I was really struck by the open door policy of upper management at Travelers. Something not many corporate companies have with their large corporation. Many of Kristen’s coworkers said that the upper management was one of the reasons why they chose to stay instead of going back to their competitors. I realized that this is a factor I need to consider in my future career and am heavily considering working for Travelers if my strengths fit when I come close to graduation.
This day is when it got down and dirty. All day was intensive, hands-on research and pitching that every entrepreneur and new startup need to master and work on in order to launch the business successfully. Brad’s plan of launching Flasking.com is to go into the market with a bang giving the startup a huge, momentous kick start. To do that, I have helped him compile a vast list of media sites in order to get our Flasking story out there. We then had to create pitches to attract the attention of media reporters from many outlets, such as the Huffington Post, buzzfeed.com, etc. These had been very hard assignments because I had never created my own pitch or found media outlets my own way. Brad’s find-it-your-own-way philosophy had been the best approach to personal creativity, with the hopes that I find something new to add on to his work that he has overlooked.

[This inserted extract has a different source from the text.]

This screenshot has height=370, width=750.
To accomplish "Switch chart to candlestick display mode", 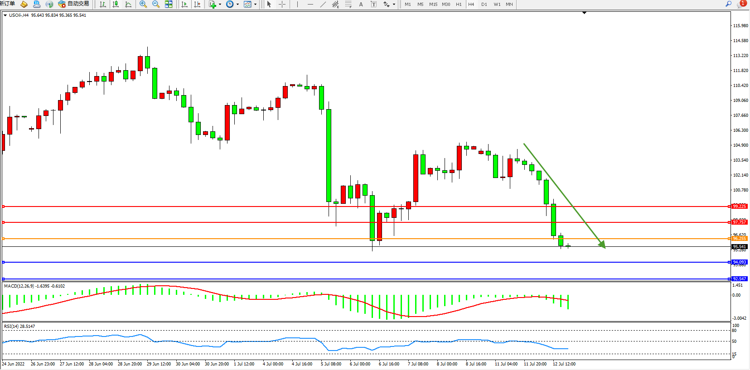I will point(116,4).
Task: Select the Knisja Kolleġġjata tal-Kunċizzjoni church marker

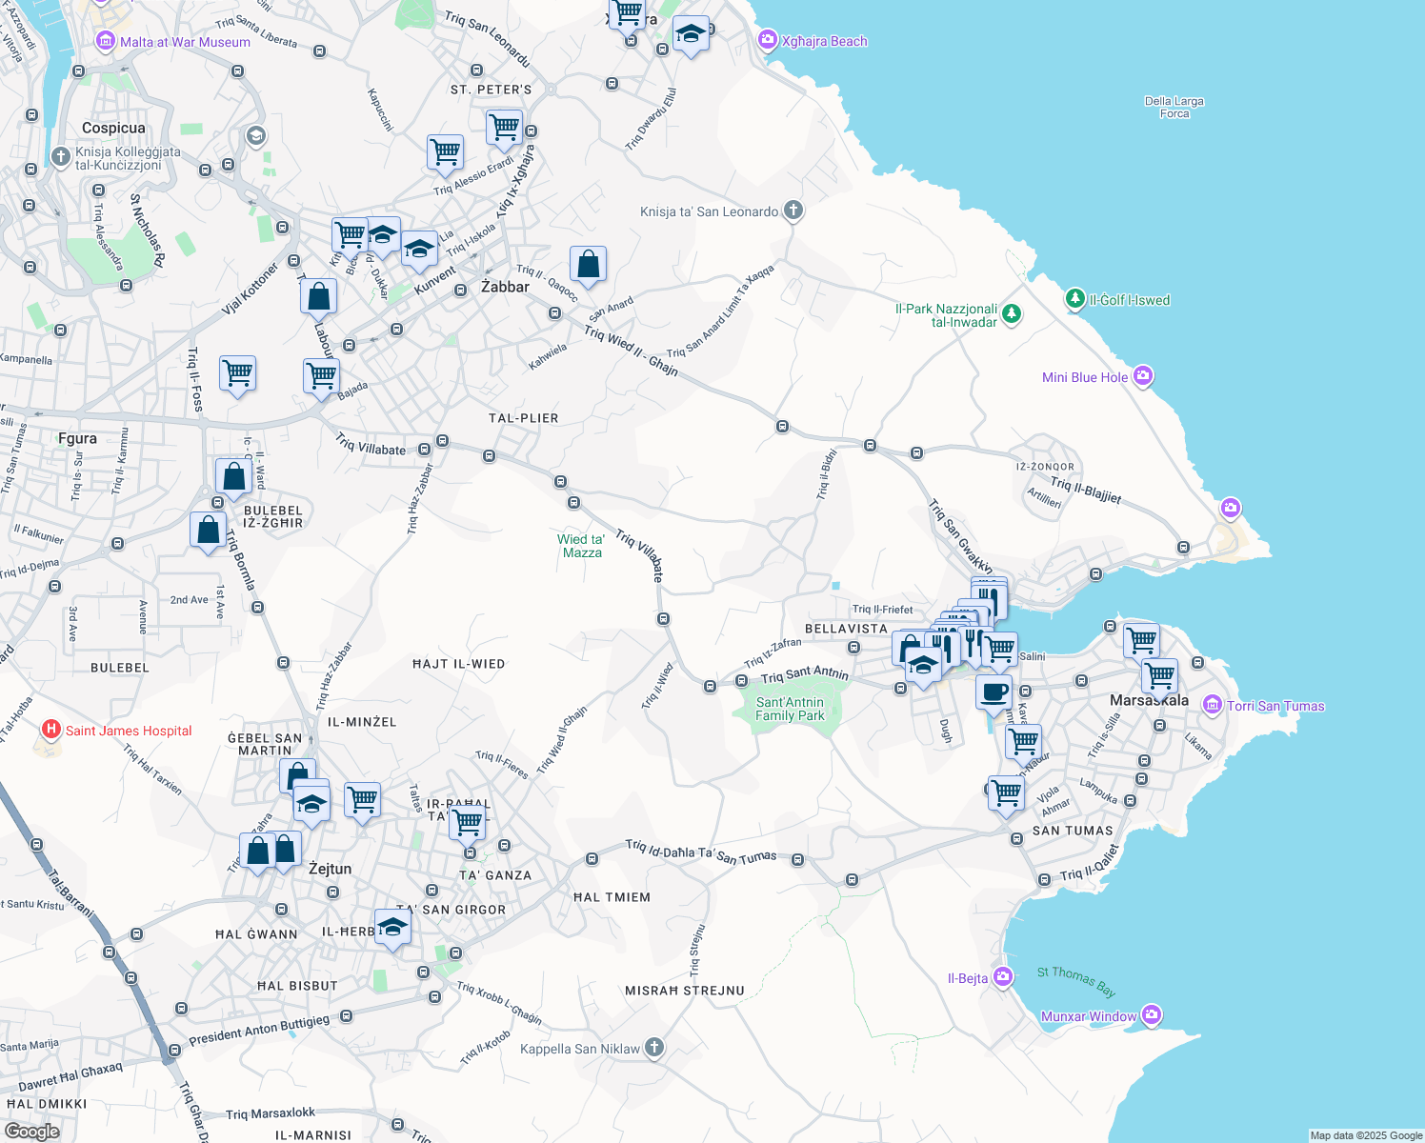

Later on the day, he introduced me to a good friend of his, Roman Wyden, who is a producer, director, and co-founder at Creable Films. His entrepreneurial journey and friendship with Brad have been very inspiring to me. He founded his company with a small crew producing film and grew organically to what it is known today. Although almost unrelated industries, Brad and Roman have been close friends, and have helped connect each other with their own networks of key players. One thing I took away was that it is very important to establish a personal relationship not just in your industry.
Blog #4 (Day 3): Michelle Lau- Traveler’s Insurance
Abdel, Underwriter for Bonds and Financial Services
On Wednesday, our last day in Glendale office, I conducted an informational interview with underwriter Abdel. He told us about his challenges in dealing with IPO companies and different lawsuits they have to handle in face of shareholders suing their companies. He confessed that an MBA helps, but 90% of what he does comes from learning on the job. He advised us to network while we attended MBA school as our main asset. To be successful at his job requires a LOT of patience, professional communication skills, and a strong financial background in reading financial statements.
I realized that although his job deals with quantitative analysis and financials, it’s still possible for me, a marketing person, to try his job because my education in accounting 1& 2 has already laid my foundation. He was such an honest, delightful person to talk to. Hearing their different conversations was like seeing into a porthole of their last 5-7 years in their journey of discovering their career passions and mastering their job. So interesting.
I also worked on a marketing project called “Sales Structure,” which is a creative 2-3 page pamphlet for the client. I worked on it in between my meetings and after lunch and was very excited that I could finally apply the marketing techniques I learned from my BUAD 307 class. Erin, our host, was very impressed with my final product, partly because of the visual presentation since I had some creative experience being an editor of different newsletters in high school.